*Task to carry out*. The response must restate the data exactly, with nothing left out.
───── Records for the exercise
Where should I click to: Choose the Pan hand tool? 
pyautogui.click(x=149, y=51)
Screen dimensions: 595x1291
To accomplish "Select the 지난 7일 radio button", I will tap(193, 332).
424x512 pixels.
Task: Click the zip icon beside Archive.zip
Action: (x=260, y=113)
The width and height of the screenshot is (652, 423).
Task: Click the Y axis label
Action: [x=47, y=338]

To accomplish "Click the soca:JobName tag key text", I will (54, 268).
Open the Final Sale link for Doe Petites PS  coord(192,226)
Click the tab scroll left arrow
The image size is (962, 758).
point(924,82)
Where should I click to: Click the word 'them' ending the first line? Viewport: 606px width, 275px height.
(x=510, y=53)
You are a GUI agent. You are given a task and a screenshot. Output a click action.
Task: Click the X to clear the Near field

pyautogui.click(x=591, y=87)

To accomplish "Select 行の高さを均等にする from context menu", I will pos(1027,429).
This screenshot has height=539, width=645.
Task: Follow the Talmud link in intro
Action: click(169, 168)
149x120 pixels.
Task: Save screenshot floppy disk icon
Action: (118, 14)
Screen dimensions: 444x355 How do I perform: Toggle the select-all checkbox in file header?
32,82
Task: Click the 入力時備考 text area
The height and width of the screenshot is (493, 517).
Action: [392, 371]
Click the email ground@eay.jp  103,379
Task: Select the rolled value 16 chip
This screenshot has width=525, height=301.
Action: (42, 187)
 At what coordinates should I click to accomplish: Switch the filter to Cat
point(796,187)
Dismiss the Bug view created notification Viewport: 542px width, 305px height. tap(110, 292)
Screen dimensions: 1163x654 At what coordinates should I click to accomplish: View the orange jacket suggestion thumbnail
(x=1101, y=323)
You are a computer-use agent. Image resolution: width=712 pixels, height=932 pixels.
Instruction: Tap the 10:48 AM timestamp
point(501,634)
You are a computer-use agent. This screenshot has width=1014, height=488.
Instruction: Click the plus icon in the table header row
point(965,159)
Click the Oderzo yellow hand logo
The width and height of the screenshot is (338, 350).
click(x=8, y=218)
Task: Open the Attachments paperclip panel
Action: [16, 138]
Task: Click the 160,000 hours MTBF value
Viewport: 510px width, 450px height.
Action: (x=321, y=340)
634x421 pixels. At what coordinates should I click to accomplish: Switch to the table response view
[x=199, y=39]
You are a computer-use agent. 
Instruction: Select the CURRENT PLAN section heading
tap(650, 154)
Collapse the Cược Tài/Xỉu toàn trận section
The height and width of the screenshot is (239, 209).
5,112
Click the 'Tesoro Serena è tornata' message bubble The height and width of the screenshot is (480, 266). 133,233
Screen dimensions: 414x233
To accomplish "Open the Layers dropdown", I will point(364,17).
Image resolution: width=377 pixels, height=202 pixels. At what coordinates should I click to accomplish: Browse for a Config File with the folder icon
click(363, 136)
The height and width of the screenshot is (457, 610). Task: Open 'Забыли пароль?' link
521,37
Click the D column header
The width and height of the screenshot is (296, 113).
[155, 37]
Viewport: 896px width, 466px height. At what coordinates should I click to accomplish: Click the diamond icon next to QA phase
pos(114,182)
──────────
*Answer for this exercise*.
Where should I click to: Choose the Pan hand tool? 
pyautogui.click(x=149, y=51)
Screen dimensions: 595x1291
To accomplish "Select the 지난 7일 radio button", I will tap(193, 332).
424x512 pixels.
Task: Click the zip icon beside Archive.zip
Action: (x=260, y=113)
The width and height of the screenshot is (652, 423).
Task: Click the Y axis label
Action: [x=47, y=338]

To accomplish "Click the soca:JobName tag key text", I will (54, 268).
Open the Final Sale link for Doe Petites PS  coord(192,226)
Click the tab scroll left arrow
The image size is (962, 758).
point(924,82)
Where should I click to: Click the word 'them' ending the first line? Viewport: 606px width, 275px height.
(x=510, y=53)
You are a GUI agent. You are given a task and a screenshot. Output a click action.
Task: Click the X to clear the Near field

pyautogui.click(x=591, y=87)

To accomplish "Select 行の高さを均等にする from context menu", I will pos(1027,429).
This screenshot has height=539, width=645.
Task: Follow the Talmud link in intro
Action: click(169, 168)
149x120 pixels.
Task: Save screenshot floppy disk icon
Action: (118, 14)
Screen dimensions: 444x355 How do I perform: Toggle the select-all checkbox in file header?
32,82
Task: Click the 入力時備考 text area
The height and width of the screenshot is (493, 517).
Action: [392, 371]
Click the email ground@eay.jp  103,379
Task: Select the rolled value 16 chip
This screenshot has width=525, height=301.
Action: (42, 187)
 At what coordinates should I click to accomplish: Switch the filter to Cat
point(796,187)
Dismiss the Bug view created notification Viewport: 542px width, 305px height. tap(110, 292)
Screen dimensions: 1163x654 At what coordinates should I click to accomplish: View the orange jacket suggestion thumbnail
(x=1101, y=323)
You are a computer-use agent. Image resolution: width=712 pixels, height=932 pixels.
Instruction: Tap the 10:48 AM timestamp
point(501,634)
You are a computer-use agent. This screenshot has width=1014, height=488.
Instruction: Click the plus icon in the table header row
point(965,159)
Click the Oderzo yellow hand logo
The width and height of the screenshot is (338, 350).
click(x=8, y=218)
Task: Open the Attachments paperclip panel
Action: [16, 138]
Task: Click the 160,000 hours MTBF value
Viewport: 510px width, 450px height.
Action: (x=321, y=340)
634x421 pixels. At what coordinates should I click to accomplish: Switch to the table response view
[x=199, y=39]
You are a computer-use agent. 
Instruction: Select the CURRENT PLAN section heading
tap(650, 154)
Collapse the Cược Tài/Xỉu toàn trận section
The height and width of the screenshot is (239, 209).
5,112
Click the 'Tesoro Serena è tornata' message bubble The height and width of the screenshot is (480, 266). 133,233
Screen dimensions: 414x233
To accomplish "Open the Layers dropdown", I will point(364,17).
Image resolution: width=377 pixels, height=202 pixels. At what coordinates should I click to accomplish: Browse for a Config File with the folder icon
click(363, 136)
The height and width of the screenshot is (457, 610). Task: Open 'Забыли пароль?' link
521,37
Click the D column header
The width and height of the screenshot is (296, 113).
[155, 37]
Viewport: 896px width, 466px height. At what coordinates should I click to accomplish: Click the diamond icon next to QA phase
pos(114,182)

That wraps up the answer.